In summer, all paths lead to the beach or the countryside, allowing a closer contact with nature. Although most of the unusual encounters with our fauna are pleasant memories, we are not free to be bitten or bitten when we get too close. Find out about the dangers and learn how to prevent them.
The summer heat pushes thousands of Portuguese people towards the countryside and attracts crowds to the seafront. The holidays encourage the most naked bodies, t-shirts, fine fabrics and sandals, which obviously predisposes you to a greater probability of being bitten or bitten by one of the many animals of our fauna. However, don’t think that animals like to cross paths with us, because, in fact, they try to avoid us at all costs. We are the ones who usually get too close and bother them with our summer activities.
Contrary to what one might think, the danger does not come from the large animals of our fauna, but from the small creatures that live around us. Its danger comes mainly from its chemical arsenals made up of poisonous substances, called toxins. Although, in general, animal bites and bites are nothing more than small scares and brief moments of pain, they can have more serious consequences, such as the anaphylactic reaction (the body’s allergic reaction to the poison that can endanger vital functions, such as breathing and blood circulation). These situations are very rare, occurring mainly in people with impaired health or allergies and also in children and the elderly. In these cases, after a bite or bite caused by more unusual animals, medical advice is convenient, because each person has different reactions to different toxins. For any clarification on animal bites and bites, the National Medical Emergency System (INEM) provides the Anti-Poison Information Center, available 24 hours a day, by calling 808 250 143 or the national emergency number 112.
Bees, wasps and other insects
The order of the Hymenoptera (insects that have two pairs of membranous wings) is one of the largest in the class of insects. In our fauna, the representatives of this group most responsible for human bites are bees and wasps.

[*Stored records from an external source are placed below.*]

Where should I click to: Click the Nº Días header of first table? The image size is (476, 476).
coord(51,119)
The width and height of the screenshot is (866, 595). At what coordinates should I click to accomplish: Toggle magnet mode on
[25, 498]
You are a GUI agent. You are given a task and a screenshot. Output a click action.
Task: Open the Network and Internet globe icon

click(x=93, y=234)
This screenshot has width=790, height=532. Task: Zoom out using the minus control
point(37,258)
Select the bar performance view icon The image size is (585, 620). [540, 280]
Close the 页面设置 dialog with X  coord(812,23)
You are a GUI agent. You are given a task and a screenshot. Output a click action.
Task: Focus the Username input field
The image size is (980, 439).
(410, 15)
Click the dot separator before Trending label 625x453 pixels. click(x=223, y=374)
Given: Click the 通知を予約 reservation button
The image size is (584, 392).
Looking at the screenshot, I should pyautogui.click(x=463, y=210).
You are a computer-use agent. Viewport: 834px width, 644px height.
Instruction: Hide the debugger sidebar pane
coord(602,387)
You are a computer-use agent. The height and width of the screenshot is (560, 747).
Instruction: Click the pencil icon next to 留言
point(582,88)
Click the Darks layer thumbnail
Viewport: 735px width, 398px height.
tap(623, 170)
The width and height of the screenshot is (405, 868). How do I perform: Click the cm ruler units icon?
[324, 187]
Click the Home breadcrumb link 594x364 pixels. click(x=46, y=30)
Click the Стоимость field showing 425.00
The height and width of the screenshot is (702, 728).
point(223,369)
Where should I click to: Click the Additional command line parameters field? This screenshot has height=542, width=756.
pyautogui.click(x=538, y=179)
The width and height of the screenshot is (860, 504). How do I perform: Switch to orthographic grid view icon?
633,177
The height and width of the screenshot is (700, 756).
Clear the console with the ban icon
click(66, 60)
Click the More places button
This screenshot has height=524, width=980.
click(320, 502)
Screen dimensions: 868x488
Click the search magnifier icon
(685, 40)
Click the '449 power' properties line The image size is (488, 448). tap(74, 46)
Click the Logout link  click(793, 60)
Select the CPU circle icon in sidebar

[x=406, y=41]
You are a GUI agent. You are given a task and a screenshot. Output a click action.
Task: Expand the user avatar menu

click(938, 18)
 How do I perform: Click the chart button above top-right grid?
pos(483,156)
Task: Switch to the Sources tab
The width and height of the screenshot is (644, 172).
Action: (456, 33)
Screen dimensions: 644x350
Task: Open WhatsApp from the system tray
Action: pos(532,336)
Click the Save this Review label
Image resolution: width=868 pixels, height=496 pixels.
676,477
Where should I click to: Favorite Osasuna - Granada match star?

The bee has a barbed stinger attached to three poison glands. Due to the fact that it is barbed, the stinger is attached to the wound after the bite and if it is not removed it will continue to inject poison. Although it is not a great consolation, you should know that due to the fact that the bee is excised at the time of the sting, it usually ends up dying, that is, it can only use the stinger only once for a single sting.
Bee venom consists of several substances (whistle, histamine, serotonin, kinins, etc.). The amount of poison injected by a single bee is too small to endanger the life of a human being, unless it provokes an anaphylactic reaction, however, multiple stings, resulting from a swarm, can inoculate an amount of worrying poison which can cause potentially deadly reactions.